Evaluation of pseudouridine monophosphate glycosidase and snR10c Candida albicans mutants

Candida albicans is an opportunistic human fungal pathogen capable of causing both superficial and disseminated infections. C. albicans bloodstream infections continue to have high mortality rates despite existing antifungal treatments. Therefore, it is important to continually work toward finding new drug targets. snR10c is a C. albicans specific H/ACA box snoRNA involved in the conversion of uridine into pseudouridine, the most abundant RNA modification. We isolated 4 mutants of snR10c that altered the binding pocket residues. We found two of four mutant isolates also contained an additional mutation.
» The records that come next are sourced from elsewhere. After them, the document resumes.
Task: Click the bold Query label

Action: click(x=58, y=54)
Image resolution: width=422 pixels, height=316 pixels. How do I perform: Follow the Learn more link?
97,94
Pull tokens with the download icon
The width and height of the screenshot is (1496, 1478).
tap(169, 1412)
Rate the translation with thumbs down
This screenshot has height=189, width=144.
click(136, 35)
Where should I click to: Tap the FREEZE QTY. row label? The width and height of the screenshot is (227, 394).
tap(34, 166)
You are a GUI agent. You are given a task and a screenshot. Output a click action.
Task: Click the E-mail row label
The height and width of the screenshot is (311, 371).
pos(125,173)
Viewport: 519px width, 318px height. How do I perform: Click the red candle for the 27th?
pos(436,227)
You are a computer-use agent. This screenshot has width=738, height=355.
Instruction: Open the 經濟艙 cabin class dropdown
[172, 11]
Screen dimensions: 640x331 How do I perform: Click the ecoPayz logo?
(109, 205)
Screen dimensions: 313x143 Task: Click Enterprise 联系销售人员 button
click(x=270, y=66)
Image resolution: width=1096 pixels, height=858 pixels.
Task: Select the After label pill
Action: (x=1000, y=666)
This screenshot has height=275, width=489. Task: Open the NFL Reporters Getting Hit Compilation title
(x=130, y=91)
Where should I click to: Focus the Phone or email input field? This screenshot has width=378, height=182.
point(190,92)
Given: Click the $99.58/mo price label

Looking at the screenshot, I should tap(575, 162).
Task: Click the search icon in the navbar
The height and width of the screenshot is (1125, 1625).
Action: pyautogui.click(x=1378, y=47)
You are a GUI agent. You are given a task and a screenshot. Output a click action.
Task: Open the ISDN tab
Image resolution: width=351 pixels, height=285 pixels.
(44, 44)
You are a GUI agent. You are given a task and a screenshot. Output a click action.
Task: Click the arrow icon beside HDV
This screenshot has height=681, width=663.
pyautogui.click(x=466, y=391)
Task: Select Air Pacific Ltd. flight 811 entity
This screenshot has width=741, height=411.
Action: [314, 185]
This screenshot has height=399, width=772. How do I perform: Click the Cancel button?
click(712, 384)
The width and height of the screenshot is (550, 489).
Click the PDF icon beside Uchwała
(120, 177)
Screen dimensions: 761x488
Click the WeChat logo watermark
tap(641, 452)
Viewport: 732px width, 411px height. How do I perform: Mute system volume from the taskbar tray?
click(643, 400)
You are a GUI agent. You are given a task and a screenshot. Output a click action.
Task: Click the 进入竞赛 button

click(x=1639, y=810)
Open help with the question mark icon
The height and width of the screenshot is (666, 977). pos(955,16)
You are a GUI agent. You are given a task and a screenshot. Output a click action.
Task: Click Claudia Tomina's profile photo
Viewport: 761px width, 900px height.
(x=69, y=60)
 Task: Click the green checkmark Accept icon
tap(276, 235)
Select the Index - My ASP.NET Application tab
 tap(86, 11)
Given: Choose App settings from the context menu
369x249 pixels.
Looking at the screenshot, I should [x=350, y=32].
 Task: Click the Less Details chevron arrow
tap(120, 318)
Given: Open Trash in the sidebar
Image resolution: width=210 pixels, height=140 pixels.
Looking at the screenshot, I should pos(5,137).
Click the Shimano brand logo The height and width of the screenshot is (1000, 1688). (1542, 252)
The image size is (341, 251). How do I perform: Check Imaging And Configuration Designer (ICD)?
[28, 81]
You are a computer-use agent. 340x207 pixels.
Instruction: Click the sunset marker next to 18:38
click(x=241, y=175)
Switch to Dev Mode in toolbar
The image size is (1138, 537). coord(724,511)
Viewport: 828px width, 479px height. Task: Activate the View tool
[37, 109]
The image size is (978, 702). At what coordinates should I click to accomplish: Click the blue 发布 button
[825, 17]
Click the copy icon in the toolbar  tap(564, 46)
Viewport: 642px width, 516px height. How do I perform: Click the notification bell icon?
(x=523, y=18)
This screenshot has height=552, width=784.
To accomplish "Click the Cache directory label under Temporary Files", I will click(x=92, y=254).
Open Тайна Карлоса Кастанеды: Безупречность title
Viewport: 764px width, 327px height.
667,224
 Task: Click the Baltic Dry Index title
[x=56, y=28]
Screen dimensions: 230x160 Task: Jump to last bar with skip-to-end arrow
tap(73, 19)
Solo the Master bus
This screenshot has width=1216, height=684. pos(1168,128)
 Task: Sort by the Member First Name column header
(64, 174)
Isolate 1, which was heterozygous for this additional mutation had severe growth defects under temperature- and drug-induced stress. Isolate 1 also had filamentation defects and had significantly attenuated virulence compared to wildtype. This could suggest that snR10c also has role outside of pseudouridylation. The study also set out to investigate pseudouridine degradation, a metabolic process that does not occur in humans, but is predicted to occur in C. albicans. The second aim of this study was to determine if knockout of Pug1, Tna12, and/or Gap2 changes C. albicans virulence in the Galleria mellonella model system. We found minor growth and filamentation defects in the strains pug1, pug1tna12, and pug1gap2. I also found tna12 had increased virulence compared to wildtype. Our data suggests that targeting pseudouridine degradation alone may not be a suitable therapeutic target. The third aim of this study was to design a PUG1-TurboID construct for downstream use in identifying protein-protein interactions with Pug1. This construct has been designed and will be integrated into the C. albicans genome to identify novel interactors. My data addresses under described aspects of RNA metabolism in C. albicans and has identified likely distinctions between C. albicans RNA metabolism and that of mammals.